As adverse event reports of bleeding with the new oral anticoagulant, dabigatran, are being publicised, many regulatory authorities are issuing alerts reminding that caution is needed with this drug in the elderly and patients with renal impairment.
This topic was also included in the UK MHRA’s December Drug Safety Update, which gave the following new advice:
- Do not start dabigatran in any patient with severe renal impairment (creatinine clearance <30 mL/min)
- Assess renal function: in all patients before starting dabigatran; when a decline in renal function is suspected during treatment (e.g. hypovolaemia, dehydration, or with some co-medications); at least annually in patients older than 75 years; and at least annually in patients with renal impairment.
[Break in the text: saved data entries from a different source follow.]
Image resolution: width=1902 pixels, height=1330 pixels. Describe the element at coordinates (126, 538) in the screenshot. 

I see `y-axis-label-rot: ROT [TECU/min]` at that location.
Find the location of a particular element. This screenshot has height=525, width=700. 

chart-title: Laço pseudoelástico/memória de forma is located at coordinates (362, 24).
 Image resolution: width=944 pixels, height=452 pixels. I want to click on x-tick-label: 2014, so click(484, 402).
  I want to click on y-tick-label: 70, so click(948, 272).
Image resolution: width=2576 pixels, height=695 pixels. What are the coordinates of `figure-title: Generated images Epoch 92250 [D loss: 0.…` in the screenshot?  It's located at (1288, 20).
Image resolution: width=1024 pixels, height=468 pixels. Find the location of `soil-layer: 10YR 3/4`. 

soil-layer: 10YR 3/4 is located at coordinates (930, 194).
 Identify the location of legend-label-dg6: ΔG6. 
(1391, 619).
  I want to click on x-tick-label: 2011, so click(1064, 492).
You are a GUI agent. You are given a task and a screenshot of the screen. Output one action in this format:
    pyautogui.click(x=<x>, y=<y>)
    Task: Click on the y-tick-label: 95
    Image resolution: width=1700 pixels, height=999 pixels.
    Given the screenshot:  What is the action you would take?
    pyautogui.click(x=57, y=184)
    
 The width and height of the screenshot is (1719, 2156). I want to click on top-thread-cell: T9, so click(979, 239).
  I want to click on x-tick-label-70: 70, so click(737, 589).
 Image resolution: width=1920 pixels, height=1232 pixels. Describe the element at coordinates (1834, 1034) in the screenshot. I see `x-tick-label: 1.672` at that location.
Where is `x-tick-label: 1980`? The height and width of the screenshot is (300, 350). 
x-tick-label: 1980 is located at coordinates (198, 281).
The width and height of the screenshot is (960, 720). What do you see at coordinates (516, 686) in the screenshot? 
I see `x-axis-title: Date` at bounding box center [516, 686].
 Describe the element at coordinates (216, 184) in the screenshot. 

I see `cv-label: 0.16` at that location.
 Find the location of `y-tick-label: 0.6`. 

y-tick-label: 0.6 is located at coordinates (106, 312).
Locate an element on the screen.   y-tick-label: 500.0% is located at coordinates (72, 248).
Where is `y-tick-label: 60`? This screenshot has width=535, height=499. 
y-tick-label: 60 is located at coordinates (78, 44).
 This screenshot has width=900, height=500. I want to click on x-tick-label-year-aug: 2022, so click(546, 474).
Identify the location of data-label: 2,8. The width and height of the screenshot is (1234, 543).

- Check for signs of bleeding or anaemia and stop treatment if severe bleeding occurs.
In the US, the Food and Drug Administration (FDA) has initiated a safety review of dabigatran in which it is working to determine whether the reports of bleeding with the drug are occurring more commonly than would be expected, based on observations in clinical trials.
Latest adverse reaction reports from the US show that there were more reports of bleeding with dabigatran than for warfarin in the first quarter of 2011, and many of the bleeding events with dabigatran involved intracranial haemorrhage in elderly patients. The report from the Institute of Safe Medication Practices, which documents serious adverse reactions reported to the FDA, suggests that this raises a question regarding safe dosing and monitoring in older patients.
However, the US FDA did not approve the lower dose of dabigatran used in the RELY trial (110 mg), which is available in most other markets including the UK, and is seen by many as the preferred option for older patients and those with mild or moderate renal impairment.
Further information is available at: MHRA Drug Safety Update Vol 5 Issue 5, Dec 2011:A2 and Institute of Safe Medication Practices. ISMP Medication Safety Alert, January 12, 2012.